Yang Diperlukan
Keterangan buku apa saja yang dicantumkan di awal kutipan halaman di bawah, dan apa isi masing-masing?

### Kutipan Halaman ###

Judul Buku : Badriyah # Pengarang : Ayu Weda # Penerbit : Gambang Buku Budaya # Tahun Terbit : Maret 2016 # Jumlah Halaman : xiv + 207 halaman # ISBN : 978-602-6776-15-0
PEREMPUAN adalah sosok yang paling sering dijadikan objek dalam banyak hal. Sosok perempuan bisa kita temui dengan mudah di dalam iklan-iklan, di dalam lukisan, atau di dalam cerita. Para pencipta iklan menampilkan sosok perempuan untuk menjual produk mereka. Para seniman menciptakan sosok perempuan dalam lukisannya untuk memberitahu orang banyak tentang keindahan, kekuatan, dan kelemahan perempuan.
Para sastrawan dan penyair menguraikan sosok perempuan dalam bahasa yang menakjubkan. Tidak ketinggalan juga, para pakar dan peneliti begitu seriusnya menjelajahi sosok perempuan dan kehidupannya.

### Data Tersimpan ###

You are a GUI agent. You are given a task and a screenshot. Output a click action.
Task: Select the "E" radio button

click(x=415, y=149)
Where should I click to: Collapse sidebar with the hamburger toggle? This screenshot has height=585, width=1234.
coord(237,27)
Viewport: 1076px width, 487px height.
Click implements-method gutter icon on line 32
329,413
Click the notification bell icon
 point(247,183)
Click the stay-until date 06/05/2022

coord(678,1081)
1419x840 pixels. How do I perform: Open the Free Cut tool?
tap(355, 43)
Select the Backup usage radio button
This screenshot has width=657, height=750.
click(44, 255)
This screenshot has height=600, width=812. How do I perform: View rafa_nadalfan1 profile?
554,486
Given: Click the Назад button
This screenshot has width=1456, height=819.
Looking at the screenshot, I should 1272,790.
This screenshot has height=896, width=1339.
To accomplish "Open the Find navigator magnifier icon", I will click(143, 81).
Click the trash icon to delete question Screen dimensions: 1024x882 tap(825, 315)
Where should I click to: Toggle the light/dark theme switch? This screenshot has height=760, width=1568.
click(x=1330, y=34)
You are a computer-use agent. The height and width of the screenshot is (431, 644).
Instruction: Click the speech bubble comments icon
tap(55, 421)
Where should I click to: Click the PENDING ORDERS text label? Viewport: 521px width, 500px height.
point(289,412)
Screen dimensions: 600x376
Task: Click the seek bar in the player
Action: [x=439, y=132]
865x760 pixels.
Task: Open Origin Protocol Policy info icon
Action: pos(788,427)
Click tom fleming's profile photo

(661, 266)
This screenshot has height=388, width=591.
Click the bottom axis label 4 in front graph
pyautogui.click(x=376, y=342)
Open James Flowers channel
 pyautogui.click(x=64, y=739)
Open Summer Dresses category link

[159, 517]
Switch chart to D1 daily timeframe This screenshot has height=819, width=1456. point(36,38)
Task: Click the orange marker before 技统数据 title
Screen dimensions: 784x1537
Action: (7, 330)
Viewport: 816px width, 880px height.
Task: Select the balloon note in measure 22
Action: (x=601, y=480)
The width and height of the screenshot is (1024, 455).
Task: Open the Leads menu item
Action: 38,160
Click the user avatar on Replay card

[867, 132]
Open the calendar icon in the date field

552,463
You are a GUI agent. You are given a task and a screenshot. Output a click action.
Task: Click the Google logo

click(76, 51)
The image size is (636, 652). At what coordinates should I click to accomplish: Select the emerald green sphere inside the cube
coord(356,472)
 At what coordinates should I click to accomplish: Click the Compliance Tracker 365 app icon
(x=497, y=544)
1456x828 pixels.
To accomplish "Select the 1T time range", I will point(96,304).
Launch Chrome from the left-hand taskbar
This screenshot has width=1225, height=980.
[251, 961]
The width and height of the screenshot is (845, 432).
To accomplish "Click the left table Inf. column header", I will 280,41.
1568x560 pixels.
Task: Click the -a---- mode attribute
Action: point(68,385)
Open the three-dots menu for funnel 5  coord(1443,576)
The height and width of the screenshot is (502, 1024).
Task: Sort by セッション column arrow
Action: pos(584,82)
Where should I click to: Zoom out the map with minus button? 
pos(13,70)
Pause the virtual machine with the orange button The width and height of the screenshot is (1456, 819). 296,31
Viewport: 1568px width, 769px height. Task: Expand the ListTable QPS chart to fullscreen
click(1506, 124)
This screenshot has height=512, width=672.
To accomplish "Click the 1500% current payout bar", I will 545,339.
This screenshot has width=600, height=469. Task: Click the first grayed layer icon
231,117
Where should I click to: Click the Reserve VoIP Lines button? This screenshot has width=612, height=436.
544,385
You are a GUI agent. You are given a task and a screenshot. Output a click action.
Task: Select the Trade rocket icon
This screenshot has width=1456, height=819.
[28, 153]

###

Jawaban
Judul Buku: Badriyah
Pengarang: Ayu Weda
Penerbit: Gambang Buku Budaya
Tahun Terbit: Maret 2016
Jumlah Halaman: xiv + 207 halaman
ISBN: 978-602-6776-15-0